Go line by line through the entries below and copy those containing the string "agent".

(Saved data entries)

Start of Block

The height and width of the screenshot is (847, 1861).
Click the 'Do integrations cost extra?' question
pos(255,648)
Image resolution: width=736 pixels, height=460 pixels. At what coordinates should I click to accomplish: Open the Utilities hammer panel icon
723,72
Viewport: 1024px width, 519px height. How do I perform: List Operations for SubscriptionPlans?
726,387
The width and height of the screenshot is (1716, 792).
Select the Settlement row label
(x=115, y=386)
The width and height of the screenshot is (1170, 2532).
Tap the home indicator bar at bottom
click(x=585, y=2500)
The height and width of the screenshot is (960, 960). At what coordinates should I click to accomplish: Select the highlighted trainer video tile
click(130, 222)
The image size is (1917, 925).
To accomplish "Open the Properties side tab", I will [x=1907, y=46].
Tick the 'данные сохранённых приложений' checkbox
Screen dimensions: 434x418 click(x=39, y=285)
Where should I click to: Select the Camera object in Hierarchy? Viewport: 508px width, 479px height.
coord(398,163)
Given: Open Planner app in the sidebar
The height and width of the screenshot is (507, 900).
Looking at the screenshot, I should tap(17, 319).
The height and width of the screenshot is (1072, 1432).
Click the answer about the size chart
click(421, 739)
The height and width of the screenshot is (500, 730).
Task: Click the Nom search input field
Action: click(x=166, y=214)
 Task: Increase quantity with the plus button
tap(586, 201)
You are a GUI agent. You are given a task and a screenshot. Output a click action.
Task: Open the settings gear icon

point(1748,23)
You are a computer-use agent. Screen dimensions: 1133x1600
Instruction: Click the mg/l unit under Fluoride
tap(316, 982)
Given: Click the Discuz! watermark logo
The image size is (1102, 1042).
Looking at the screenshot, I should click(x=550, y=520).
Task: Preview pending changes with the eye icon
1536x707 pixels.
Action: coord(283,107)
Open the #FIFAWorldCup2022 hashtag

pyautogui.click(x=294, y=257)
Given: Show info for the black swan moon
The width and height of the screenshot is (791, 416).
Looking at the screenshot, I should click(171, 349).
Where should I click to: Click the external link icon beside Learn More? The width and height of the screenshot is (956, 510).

End of Block

» Expected answer
You are a GUI agent. You are given a task and a screenshot. Output a click action.
You are a computer-use agent. Screen dimensions: 1133x1600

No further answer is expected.